> _Source extract_:
########################################
Transportation

Legacy Automakers Need More Than Incremental Productivity Gains To Keep Up With Elon Musk


By Alan Wilkinson and Simon Schnurrer

Alan and Simon are partners in Oliver Wyman’s automotive and manufacturing industries practice.

At this year’s Tesla

TSLA
Battery Day, Elon Musk threw down the gauntlet on electric vehicle (EV) batteries. After years of relying on suppliers for production of the most value-added item in an EV, Musk unveiled Tesla’s plans to produce their own battery cells and change both the raw material mix used in typical automotive battery cells and the manufacturing process. The innovations could lead to the Holy Grail of EVs: batteries inexpensive enough to allow Musk to create a desirable $25,000 Tesla model.
########################################
> _Raw data_:
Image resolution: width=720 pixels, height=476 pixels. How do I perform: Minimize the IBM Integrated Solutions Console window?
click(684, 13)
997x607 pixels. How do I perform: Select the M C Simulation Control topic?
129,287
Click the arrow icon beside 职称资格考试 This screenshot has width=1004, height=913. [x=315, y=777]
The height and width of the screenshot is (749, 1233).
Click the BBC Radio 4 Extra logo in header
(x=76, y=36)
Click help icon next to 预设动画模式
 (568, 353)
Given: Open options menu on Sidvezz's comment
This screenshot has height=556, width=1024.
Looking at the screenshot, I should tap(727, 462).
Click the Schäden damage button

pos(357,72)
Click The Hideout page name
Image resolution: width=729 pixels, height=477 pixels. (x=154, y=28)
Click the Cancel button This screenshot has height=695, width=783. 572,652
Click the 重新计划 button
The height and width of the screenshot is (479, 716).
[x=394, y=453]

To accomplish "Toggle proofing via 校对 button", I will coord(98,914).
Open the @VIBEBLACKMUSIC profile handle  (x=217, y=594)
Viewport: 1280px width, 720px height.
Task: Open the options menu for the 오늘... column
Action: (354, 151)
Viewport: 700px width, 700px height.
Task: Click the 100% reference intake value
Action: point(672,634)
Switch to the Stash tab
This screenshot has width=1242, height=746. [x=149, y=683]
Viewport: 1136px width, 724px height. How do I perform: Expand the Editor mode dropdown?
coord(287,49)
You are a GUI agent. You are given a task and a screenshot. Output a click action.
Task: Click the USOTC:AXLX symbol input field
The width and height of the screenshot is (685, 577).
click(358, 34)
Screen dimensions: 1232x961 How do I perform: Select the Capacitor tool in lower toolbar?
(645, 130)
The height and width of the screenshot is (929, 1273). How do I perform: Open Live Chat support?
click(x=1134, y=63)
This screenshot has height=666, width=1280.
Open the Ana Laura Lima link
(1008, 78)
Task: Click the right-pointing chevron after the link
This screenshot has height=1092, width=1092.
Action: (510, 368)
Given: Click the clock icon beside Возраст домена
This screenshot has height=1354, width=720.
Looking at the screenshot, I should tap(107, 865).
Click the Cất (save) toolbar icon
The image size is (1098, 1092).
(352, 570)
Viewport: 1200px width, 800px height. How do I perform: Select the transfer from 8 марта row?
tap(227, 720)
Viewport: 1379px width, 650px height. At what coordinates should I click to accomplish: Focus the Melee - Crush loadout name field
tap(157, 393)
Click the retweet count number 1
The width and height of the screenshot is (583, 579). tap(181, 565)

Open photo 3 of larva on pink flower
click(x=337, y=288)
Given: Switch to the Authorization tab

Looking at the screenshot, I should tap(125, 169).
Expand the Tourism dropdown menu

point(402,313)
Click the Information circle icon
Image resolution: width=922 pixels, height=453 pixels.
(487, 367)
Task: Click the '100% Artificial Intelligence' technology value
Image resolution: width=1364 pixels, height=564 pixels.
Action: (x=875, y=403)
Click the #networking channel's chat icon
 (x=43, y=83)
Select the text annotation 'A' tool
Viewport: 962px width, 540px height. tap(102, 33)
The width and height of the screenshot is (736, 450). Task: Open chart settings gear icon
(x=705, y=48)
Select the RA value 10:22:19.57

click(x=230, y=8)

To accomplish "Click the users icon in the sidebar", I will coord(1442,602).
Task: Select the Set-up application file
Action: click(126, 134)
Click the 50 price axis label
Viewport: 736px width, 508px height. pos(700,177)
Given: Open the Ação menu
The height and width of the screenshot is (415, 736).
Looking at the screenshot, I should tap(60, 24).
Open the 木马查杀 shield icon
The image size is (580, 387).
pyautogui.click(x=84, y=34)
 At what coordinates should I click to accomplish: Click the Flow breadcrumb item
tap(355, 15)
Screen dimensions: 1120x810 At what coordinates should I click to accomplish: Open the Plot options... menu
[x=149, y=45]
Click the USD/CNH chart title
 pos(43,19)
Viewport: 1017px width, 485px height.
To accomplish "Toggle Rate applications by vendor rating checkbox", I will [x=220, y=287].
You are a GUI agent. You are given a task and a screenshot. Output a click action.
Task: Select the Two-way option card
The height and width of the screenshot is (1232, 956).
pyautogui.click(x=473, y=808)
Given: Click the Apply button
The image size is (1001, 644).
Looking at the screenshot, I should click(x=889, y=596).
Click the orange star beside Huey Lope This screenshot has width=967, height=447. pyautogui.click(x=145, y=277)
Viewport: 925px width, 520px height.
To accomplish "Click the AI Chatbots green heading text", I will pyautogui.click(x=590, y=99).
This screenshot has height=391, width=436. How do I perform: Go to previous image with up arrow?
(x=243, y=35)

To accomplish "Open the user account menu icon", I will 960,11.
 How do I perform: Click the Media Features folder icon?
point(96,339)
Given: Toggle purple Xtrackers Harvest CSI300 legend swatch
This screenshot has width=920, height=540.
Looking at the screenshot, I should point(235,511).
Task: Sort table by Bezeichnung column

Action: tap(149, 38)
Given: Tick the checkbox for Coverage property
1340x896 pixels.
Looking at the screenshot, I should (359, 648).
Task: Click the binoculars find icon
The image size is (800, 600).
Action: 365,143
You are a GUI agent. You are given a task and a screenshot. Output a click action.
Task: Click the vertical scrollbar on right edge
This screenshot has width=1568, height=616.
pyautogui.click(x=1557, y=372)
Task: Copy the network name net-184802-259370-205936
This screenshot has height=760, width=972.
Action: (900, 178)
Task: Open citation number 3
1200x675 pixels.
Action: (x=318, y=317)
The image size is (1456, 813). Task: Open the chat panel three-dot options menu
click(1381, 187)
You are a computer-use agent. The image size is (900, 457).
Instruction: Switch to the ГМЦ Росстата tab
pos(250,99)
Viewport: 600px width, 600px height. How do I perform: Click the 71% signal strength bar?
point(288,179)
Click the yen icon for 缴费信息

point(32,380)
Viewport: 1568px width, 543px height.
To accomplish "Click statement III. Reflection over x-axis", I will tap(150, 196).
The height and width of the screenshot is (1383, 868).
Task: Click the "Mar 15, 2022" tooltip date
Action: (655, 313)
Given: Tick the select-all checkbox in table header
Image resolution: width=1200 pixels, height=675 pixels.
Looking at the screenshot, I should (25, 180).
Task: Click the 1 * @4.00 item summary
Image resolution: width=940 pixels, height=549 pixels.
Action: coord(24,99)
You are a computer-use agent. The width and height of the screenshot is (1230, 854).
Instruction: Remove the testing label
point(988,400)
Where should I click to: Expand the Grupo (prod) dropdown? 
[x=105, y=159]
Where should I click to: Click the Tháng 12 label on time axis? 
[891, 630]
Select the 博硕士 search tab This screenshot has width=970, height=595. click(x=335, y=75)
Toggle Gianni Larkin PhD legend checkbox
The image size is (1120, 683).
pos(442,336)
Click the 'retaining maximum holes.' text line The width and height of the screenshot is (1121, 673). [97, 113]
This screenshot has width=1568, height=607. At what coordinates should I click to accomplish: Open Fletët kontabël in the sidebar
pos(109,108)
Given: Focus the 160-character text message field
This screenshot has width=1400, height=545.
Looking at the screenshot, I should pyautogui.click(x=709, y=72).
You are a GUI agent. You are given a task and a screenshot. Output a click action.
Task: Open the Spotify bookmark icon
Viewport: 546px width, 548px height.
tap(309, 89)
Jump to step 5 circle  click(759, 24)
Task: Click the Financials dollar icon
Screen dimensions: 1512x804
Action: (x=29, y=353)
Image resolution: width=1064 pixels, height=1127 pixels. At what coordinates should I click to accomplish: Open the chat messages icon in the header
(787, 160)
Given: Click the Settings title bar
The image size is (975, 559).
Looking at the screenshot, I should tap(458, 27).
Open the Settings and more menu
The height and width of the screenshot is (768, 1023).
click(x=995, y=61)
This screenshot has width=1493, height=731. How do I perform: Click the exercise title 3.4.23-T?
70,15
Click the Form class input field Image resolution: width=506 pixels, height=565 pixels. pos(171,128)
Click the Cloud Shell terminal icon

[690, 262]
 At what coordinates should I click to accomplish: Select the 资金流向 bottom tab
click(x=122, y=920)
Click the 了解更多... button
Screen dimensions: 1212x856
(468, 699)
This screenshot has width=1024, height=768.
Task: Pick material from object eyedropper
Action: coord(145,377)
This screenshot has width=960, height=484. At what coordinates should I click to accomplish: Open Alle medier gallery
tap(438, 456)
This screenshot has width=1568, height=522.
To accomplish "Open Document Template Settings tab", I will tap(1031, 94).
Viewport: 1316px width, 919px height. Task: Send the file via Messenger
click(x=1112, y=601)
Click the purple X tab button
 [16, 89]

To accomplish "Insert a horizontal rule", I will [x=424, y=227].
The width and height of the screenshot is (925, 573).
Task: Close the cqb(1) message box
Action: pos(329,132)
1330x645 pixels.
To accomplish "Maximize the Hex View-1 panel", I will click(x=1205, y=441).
########################################
> _What to work on_:
Answer these questions from the article on legacy automakers and Elon Musk:
(a) In which Oliver Wyman practice are the authors partners?
(b) At what event did Musk unveil Tesla's battery plans?
(c) What price does the article give for the desirable Tesla model that cheaper batteries could make possible?

> _Response to the task_:
(a) The automotive and manufacturing industries practice.
(b) Tesla's Battery Day.
(c) $25,000.